------ ESTRATTO FORNITO

Secondo le autorità indiane, l’attacco è stato rivendicato dal Fronte di Resistenza, considerato un’emanazione del gruppo terroristico di matrice jihadista pan-islamica Lashkar-e-Taiba, con base in Pakistan. “Questo è un atto di guerra,” ha dichiarato Tara Kartha, direttrice del Centre for Land Warfare Studies di Nuova Delhi, in un’intervista a Vatican News. “Solo se il Pakistan condannerà l’attacco con la massima fermezza e agirà contro i terroristi, si potrà evitare una grave crisi.”

L’attentato ha colpito soprattutto turisti indù, un dettaglio che alimenta le tensioni religiose in una regione a maggioranza musulmana. Come riportato da Euronews, il Kashmir ha visto un aumento di attacchi mirati contro gli indù dopo che, nel 2019, il governo indiano ha revocato l’articolo 370 della Costituzione, ponendo fine allo status di semi-autonomia della regione e trasformandola in un territorio federale.

L’attacco di Pahalgam non è stato solo un atto di violenza, ma un colpo al cuore della narrativa di “normalità” che il governo indiano, guidato da Narendra Modi, ha cercato di costruire negli ultimi anni. “Questo attacco sfida l’idea che il Kashmir sia un territorio in pace,” ha dichiarato Praveen Donthi, analista senior dell’International Crisis Group, al The Independent. “I kashmiri sono sempre i primi a pagarne le conseguenze.”

------------

◆ REQUISITI DELLE CONSEGNE ◆
(a) Secondo l'estratto fornito, in quale anno il governo indiano ha revocato l'articolo 370 della Costituzione?
(b) Riporta il passo dell'estratto fornito che parte da "L’attentato ha colpito" e prosegue fino a "un territorio federale.", sostituendo "attentato" con "attacco".

------ REGISTRAZIONI

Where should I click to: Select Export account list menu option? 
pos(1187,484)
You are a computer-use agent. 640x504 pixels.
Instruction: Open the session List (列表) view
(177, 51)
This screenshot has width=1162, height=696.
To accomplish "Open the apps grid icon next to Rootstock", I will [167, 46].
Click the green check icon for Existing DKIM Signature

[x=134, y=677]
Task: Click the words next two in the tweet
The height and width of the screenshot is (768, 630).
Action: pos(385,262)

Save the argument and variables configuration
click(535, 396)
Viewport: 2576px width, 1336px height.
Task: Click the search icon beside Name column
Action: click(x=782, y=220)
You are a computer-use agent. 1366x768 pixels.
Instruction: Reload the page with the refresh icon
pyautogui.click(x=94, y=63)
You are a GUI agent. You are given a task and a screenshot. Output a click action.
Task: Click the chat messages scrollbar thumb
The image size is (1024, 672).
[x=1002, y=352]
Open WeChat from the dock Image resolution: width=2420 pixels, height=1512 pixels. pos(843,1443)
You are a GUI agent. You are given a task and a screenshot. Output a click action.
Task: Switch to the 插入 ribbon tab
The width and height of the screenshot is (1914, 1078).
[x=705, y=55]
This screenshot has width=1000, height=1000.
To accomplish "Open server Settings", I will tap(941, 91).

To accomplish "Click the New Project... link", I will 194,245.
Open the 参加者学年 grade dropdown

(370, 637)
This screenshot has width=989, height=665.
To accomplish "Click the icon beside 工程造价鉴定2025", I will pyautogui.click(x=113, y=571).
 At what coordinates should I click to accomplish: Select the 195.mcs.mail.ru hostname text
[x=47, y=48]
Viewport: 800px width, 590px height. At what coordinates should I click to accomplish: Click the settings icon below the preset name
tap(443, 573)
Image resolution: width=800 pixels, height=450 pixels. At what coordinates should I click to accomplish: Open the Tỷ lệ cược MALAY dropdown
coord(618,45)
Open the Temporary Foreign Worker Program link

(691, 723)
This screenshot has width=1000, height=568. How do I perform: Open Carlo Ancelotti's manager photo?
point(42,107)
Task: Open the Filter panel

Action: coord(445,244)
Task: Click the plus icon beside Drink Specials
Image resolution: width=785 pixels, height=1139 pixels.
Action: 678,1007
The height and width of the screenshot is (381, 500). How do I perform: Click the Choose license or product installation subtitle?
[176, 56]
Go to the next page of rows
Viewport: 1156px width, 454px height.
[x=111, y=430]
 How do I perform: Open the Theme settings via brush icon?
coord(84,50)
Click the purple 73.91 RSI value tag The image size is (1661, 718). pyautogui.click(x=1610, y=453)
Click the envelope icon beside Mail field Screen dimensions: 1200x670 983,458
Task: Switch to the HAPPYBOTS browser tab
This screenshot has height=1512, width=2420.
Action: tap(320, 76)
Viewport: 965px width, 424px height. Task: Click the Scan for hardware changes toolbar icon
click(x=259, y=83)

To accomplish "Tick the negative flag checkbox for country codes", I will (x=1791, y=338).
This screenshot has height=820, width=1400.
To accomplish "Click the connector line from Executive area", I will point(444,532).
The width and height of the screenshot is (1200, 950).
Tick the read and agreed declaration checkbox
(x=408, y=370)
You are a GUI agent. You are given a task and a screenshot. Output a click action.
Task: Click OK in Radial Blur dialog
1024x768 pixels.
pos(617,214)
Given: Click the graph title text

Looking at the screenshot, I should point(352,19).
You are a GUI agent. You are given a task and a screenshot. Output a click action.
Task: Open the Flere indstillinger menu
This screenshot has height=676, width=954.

------------

◆ ELENCO RISPOSTE ◆
(a) Nel 2019.

(b)
L’attacco ha colpito soprattutto turisti indù, un dettaglio che alimenta le tensioni religiose in una regione a maggioranza musulmana. Come riportato da Euronews, il Kashmir ha visto un aumento di attacchi mirati contro gli indù dopo che, nel 2019, il governo indiano ha revocato l’articolo 370 della Costituzione, ponendo fine allo status di semi-autonomia della regione e trasformandola in un territorio federale.